I had a similar revelation at work recently.

I've lead a team for the past several years. Our productivity and the quality of the work never was never questioned for the first ~4 years. We consistently met or exceeded expectations, and everyone was happy.

In the past year of belt tightening, my leadership and methods have come under scrutiny by our executives. I've spent many hours defending my decisions, especially team structure. The thing which finally got them (mostly) off my back was sharing the name of the methodology that most resembled what I had built. Suddenly my explanations check out.

While I'm happy to have a lot of that pressure relieved, it's also been a frustrating experience. My credibility relied on someone else giving a name to a methodology that I devised independently, and that was more important than any of the results of the previous 4 years.

simmschi|2 years ago

Ha, I can relate to that. What is the name of your leadership style?

dredmorbius|2 years ago

Ideas, both names and concepts, are interfaces. They are useful, though they are also limited in the sense both that the label is not the thing (the map is not the terrain), and that simply having a name for a thing is not the same as having a deep understanding for it, though having a language for discussing the thing can itself help substantially in achieving that understanding. It can also lead to cargo-cult or fad-based ("buzzword bingo") aping, however, and you want to be on the watch for that.

Feynman illustrates the distinction between naming and knowing in an lecture (I believe also appearing as an essay in one of his books):

See that bird?
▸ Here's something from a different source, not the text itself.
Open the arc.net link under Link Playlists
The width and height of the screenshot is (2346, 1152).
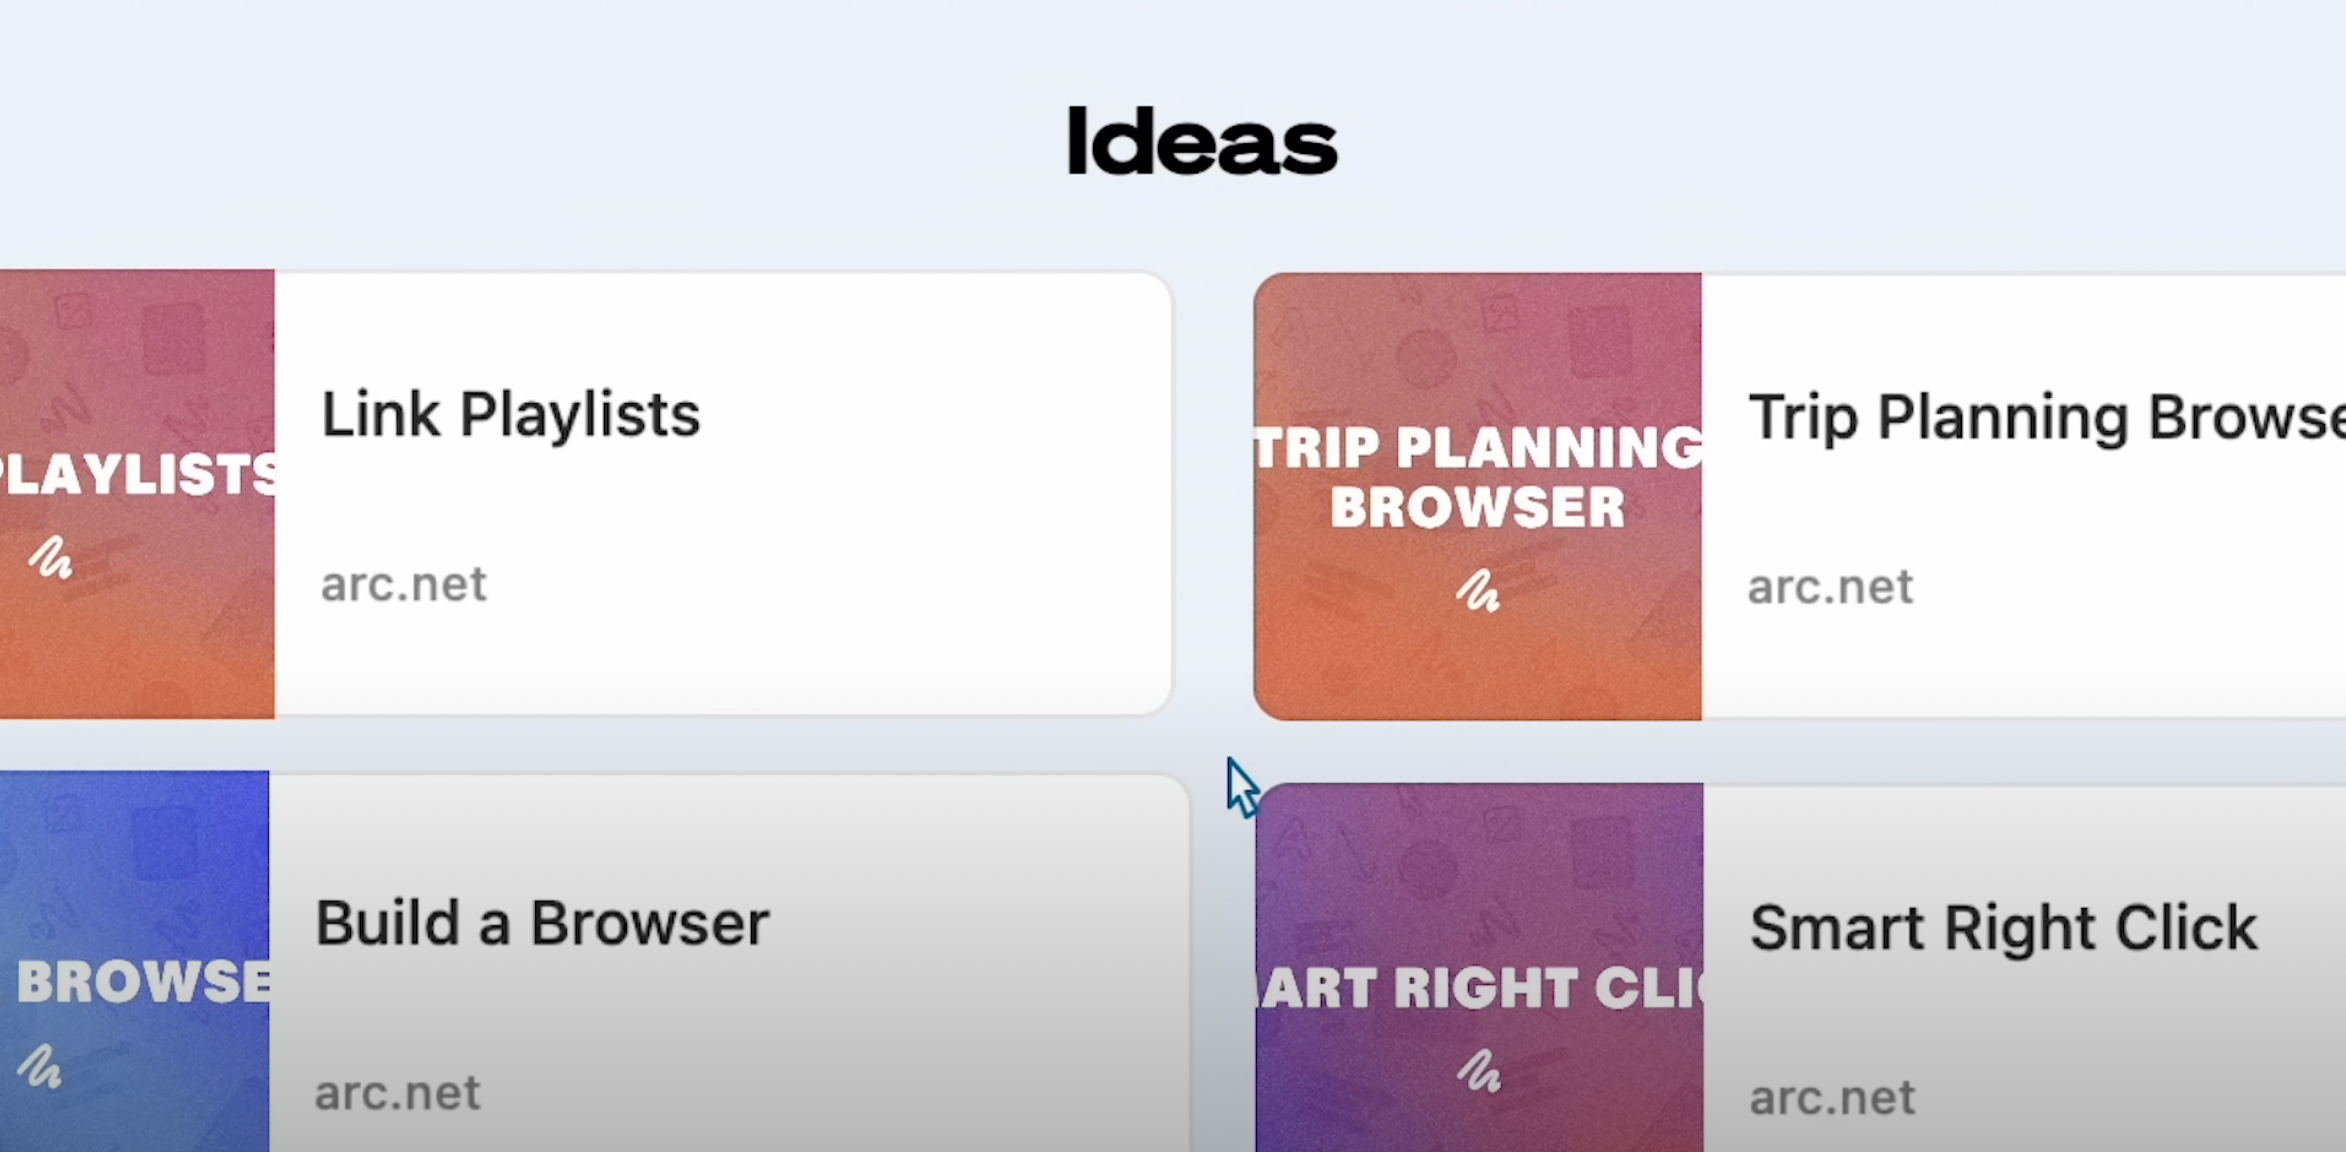coord(403,584)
It’s a brown-throated thrush, but in Germany it’s called a Halzenfugel, and in Chinese they call it a Chung Ling and even if you know all those names for it, you still know nothing about the bird. You only know something about people; what they call the bird. Now that thrush sings, and teaches its young to fly, and flies so many miles away during the summer across the country, and nobody knows how it finds its way.

<http://www.fotuva.org/feynman/what_is_science.html>

I find Feynman a bit too dismissive of the value of shared terminology, though his broader point has merits.

otikik|2 years ago

Names are important. One of the most important things, perhaps. It conditions how we think. For example, the denomination “fiscal paradise” could have been “tax evasion den” instead.